Respiratory viruses best match for nasal, lung delivery of vaccines

And a group of Yale University researchers recently issued a study of lab mice showing that a COVID-19 nasal spray vaccine could boost immune memory cells and antibodies in the nose and throat. The study appeared on bioRxiv, a pre-print site for cutting-edge science that has not yet been peer-reviewed.

“Improving upon current vaccine platforms to provide mucosal immunity is important to curb this current pandemic, and certainly will be important to combat the next,” the Yale team wrote.

But the McMaster researchers think their vaccine has another added benefit: it promotes an antibody response against three different parts of the COVID coronavirus, making it more likely that immunity would be longer lasting than current vaccines that only target the virus’ spike protein.

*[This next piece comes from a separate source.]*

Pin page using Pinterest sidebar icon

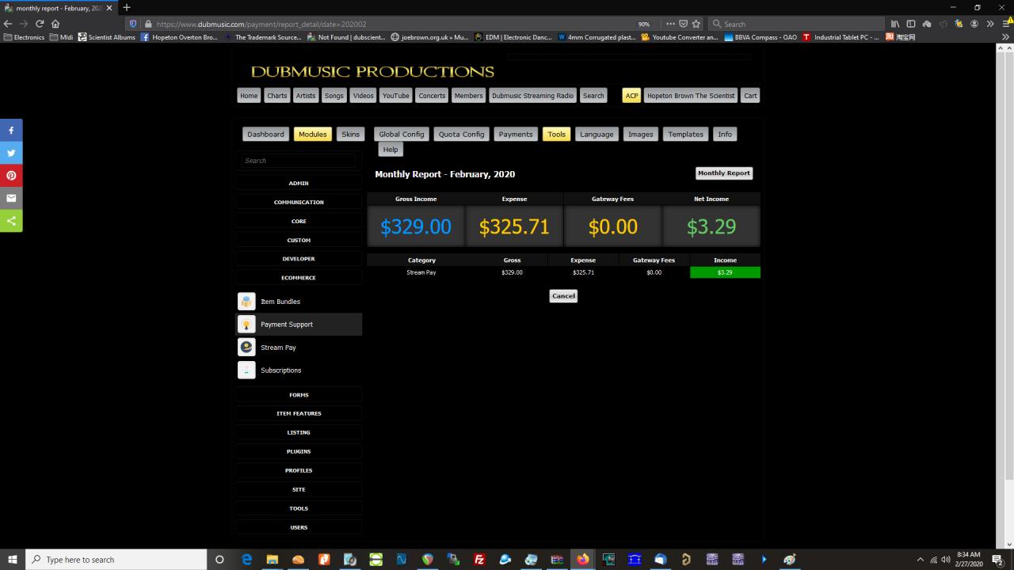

“While targeting the spike protein made a lot of sense for first-generation vaccines, that approach was going to be inherently limited because this was a virus that was going to continue to evolve. The spike protein was going to mutate and inevitably those vaccines were going to need to be updated,” Miller said.

The Canadian vaccine targets the spike protein, which is the part of the virus that helps it infect cells. However, it also produces an immune response against parts of the virus that protect its genetics and help it replicate — targets that are hidden inside the virus until after it infects a cell, and therefore less likely to mutate away from a vaccine, Miller said.

Miller said his team is working to get their inhaled vaccine approved under an accelerated timeline, possibly within two years.

“I do think inhaled vaccines will be that next major innovation in vaccine design, and hold the promise of really improving the protectiveness of vaccines for respiratory pathogens, including things like influenza for which our current seasonal vaccines are far short of optimal in terms of the average vaccine effectiveness we see on a yearly basis,” Miller said.

The McMaster vaccine research was published online in the journal Cell.

Other research teams don’t plan to stop with COVID.

Casper said inhaled vaccines make a lot of sense for other respiratory infections, including influenza, RSV and tuberculosis.

“The number one infectious disease killer around the world is still tuberculosis — not incredibly common in the United States, but more people are dying of tuberculosis than any other infectious disease on the planet,” Casper said. “There’s really good evidence to suggest that inhaled vaccines, whether it be in the lung or in the nose, would be highly effective against tuberculosis.”